The records
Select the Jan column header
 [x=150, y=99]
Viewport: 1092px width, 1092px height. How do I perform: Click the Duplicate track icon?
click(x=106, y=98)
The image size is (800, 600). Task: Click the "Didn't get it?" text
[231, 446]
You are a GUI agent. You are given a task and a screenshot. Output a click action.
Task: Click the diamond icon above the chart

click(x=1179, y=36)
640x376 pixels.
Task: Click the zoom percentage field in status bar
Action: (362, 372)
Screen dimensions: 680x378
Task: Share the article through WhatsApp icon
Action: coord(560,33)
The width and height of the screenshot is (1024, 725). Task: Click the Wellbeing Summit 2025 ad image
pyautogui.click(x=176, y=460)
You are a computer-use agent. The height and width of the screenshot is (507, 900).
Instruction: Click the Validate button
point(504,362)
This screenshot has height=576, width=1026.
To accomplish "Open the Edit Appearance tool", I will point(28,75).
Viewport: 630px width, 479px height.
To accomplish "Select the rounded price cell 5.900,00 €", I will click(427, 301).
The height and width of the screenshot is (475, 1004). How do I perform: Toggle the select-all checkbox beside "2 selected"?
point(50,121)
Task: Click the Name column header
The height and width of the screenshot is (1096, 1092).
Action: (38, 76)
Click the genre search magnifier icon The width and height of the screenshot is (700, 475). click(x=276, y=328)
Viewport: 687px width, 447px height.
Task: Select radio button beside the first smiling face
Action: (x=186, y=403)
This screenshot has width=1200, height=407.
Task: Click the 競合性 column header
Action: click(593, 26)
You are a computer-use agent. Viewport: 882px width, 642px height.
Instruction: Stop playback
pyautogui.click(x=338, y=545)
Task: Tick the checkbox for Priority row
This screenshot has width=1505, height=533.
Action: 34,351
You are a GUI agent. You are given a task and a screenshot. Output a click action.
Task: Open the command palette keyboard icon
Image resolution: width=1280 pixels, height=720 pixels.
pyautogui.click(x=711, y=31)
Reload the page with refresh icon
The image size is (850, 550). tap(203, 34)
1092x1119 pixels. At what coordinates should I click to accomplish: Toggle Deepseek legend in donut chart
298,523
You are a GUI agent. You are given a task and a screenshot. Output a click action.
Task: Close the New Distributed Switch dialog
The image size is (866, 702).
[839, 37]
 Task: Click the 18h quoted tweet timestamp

Problem to solve
Word for word, give back the data shown above.

Written response
Select the Jan column header
 [x=150, y=99]
Viewport: 1092px width, 1092px height. How do I perform: Click the Duplicate track icon?
click(x=106, y=98)
The image size is (800, 600). Task: Click the "Didn't get it?" text
[231, 446]
You are a GUI agent. You are given a task and a screenshot. Output a click action.
Task: Click the diamond icon above the chart

click(x=1179, y=36)
640x376 pixels.
Task: Click the zoom percentage field in status bar
Action: (362, 372)
Screen dimensions: 680x378
Task: Share the article through WhatsApp icon
Action: coord(560,33)
The width and height of the screenshot is (1024, 725). Task: Click the Wellbeing Summit 2025 ad image
pyautogui.click(x=176, y=460)
You are a computer-use agent. The height and width of the screenshot is (507, 900).
Instruction: Click the Validate button
point(504,362)
This screenshot has height=576, width=1026.
To accomplish "Open the Edit Appearance tool", I will point(28,75).
Viewport: 630px width, 479px height.
To accomplish "Select the rounded price cell 5.900,00 €", I will click(427, 301).
The height and width of the screenshot is (475, 1004). How do I perform: Toggle the select-all checkbox beside "2 selected"?
point(50,121)
Task: Click the Name column header
The height and width of the screenshot is (1096, 1092).
Action: (38, 76)
Click the genre search magnifier icon The width and height of the screenshot is (700, 475). click(x=276, y=328)
Viewport: 687px width, 447px height.
Task: Select radio button beside the first smiling face
Action: (x=186, y=403)
This screenshot has width=1200, height=407.
Task: Click the 競合性 column header
Action: click(593, 26)
You are a computer-use agent. Viewport: 882px width, 642px height.
Instruction: Stop playback
pyautogui.click(x=338, y=545)
Task: Tick the checkbox for Priority row
This screenshot has width=1505, height=533.
Action: 34,351
You are a GUI agent. You are given a task and a screenshot. Output a click action.
Task: Open the command palette keyboard icon
Image resolution: width=1280 pixels, height=720 pixels.
pyautogui.click(x=711, y=31)
Reload the page with refresh icon
The image size is (850, 550). tap(203, 34)
1092x1119 pixels. At what coordinates should I click to accomplish: Toggle Deepseek legend in donut chart
298,523
You are a GUI agent. You are given a task and a screenshot. Output a click action.
Task: Close the New Distributed Switch dialog
The image size is (866, 702).
[839, 37]
 Task: Click the 18h quoted tweet timestamp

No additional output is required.